ウォーレン・バフェット氏が米石油大手オクシデンタル・ペトロリアム[OXY]を買い増す理由様記事抜粋<
バークシャー、中国BYDの株式保有比率をさらに引き下げ
著名投資家ウォーレン・バフェット氏率いる米投資会社バークシャー・ハサウェイ[BRK.B]が、中国のEV(電気自動車)大手BYD(01211)の株式保有高を減らしていることが明らかになった。6月25日に香港証券取引所に提出された書類によると、バークシャーは6月19日時点で、BYDが発行した香港上場株(H株)の保有比率を5.99%に減らした。6月11日時点の保有比率は7.02%だった。
バークシャーがBYD株へ最初に投資したのは2008年のことだ。当時、2億株を超えるBYD株を2億3000万ドルで購入し、10%の株式を保有した。その後、10年以上にわたりBYD株を保有し、一時は保有比率が2割を超えるころもあった。
売却を明らかにしたのは2022年8月だったが、当時、成長が続く中国のEV製造市場で約30%のシェアを持つBYDの業績は絶好調で、バークシャーによる株式売却の方針は驚きを持って受け止められた経緯がある。
BYDは業績好調ながらも、バフェット氏の投資先は米国企業中心に
BYDが創業されたのは1994年、社名のBYDは「Build Your Dreams」の頭文字を取ったものだ。本社は広東省深せん市にある。主要事業は、自動車の製造(約50%)、スマートフォンの部品製造と組み立て(約40%)、自動車用を中心としたバッテリーの生産と販売(約10%)の3つだ。EVを中心とした「新エネルギー車」の販売は、2013以降、9年間連続で中国国内の生産台数1位を継続している。

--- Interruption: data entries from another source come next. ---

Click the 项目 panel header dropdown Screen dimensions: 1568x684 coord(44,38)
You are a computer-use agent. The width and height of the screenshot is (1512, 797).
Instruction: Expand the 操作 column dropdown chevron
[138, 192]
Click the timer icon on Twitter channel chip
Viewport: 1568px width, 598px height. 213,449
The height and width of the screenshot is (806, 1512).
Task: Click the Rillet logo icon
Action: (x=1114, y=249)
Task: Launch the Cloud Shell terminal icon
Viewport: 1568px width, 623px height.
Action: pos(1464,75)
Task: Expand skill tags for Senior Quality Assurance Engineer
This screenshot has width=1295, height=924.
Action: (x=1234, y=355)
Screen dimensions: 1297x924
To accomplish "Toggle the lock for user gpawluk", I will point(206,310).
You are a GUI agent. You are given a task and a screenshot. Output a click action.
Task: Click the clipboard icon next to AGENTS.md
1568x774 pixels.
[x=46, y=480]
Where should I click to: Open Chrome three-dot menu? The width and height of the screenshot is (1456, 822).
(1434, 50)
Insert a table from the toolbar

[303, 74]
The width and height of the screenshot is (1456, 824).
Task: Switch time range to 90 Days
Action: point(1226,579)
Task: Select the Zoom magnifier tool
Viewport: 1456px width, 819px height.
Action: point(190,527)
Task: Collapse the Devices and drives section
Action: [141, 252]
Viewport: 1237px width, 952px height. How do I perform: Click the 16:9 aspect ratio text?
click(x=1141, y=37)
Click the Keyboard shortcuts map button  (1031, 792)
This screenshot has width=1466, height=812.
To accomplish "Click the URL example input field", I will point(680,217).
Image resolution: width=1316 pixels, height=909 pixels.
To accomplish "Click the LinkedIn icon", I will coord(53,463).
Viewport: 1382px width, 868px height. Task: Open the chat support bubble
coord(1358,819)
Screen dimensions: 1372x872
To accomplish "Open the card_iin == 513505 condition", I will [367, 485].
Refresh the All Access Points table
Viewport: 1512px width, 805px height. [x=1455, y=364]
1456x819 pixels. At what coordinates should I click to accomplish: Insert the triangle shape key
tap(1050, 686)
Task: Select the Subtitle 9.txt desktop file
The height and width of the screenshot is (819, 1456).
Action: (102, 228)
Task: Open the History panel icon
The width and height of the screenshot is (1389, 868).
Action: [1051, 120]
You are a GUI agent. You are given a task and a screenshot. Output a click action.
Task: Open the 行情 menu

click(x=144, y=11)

携帯電話が本格的に普及し始めた1990年代中頃、小型で高性能なバッテリーを開発し、売上を飛躍的に伸ばした。2000年に入り、グローバルな携帯電話市場の覇者であったモトローラ・ソリューソンズ[MSI]やノキア[NOK]にバッテリーを供給し、2002年には香港市場への上場を果たした。
上場で得た資金をもとに、BYDはバッテリー事業を手がけるかたわら2003年に小型車メーカーを買収し、自動車分野に進出。ガソリン車を生産する一方、「祖業」である電池の技術を生かしEVやハイブリッド車の開発も進め、2006年にはBYDとして初めてとなるバッテリーEVの開発に成功、2008年には世界初の量産型プラグインハイブリッド(PHEV)車を発表した。
2013年からの中国政府による「新エネルギー車」普及政策の本格化はBYDの事業展開に強力な追い風となった。BYDの強みの1つは、バッテリーやモーター、マイコンのような一部半導体など、自動車製造に使われる主要部品を実質的にすべて自社で設計、生産する垂直統合型のビジネスモデルをとっていることだ。このことは、サプライチェーンの混乱によって、他の自動車メーカーが操業停止を余儀なくされるなど混乱した中で大きな強みとなった。
中国国内だけにとどまらず、BYDは低価格を背景に海外への輸出も加速させている。現在、BYDの売上の約70%は中国が占めているが、積極的な海外展開を進めており、アジアでは日本とタイ、インドで新モデルのEVを発売した。また、中南米での販売を拡大しており、ブラジルやメキシコでも事業を展開している。
バフェット氏は以前より「米国の成長に賭ける」と述べており、バークシャーの投資先の中心はこれからも米国企業になるであろうことを公言している。また、2024年5月に開催されたバークシャーの株主総会においてバフェット氏は、日本の商社への投資は「必然性がある」と考えているが、他の国への投資は大規模なコミットメントをする可能性は低いと述べていた。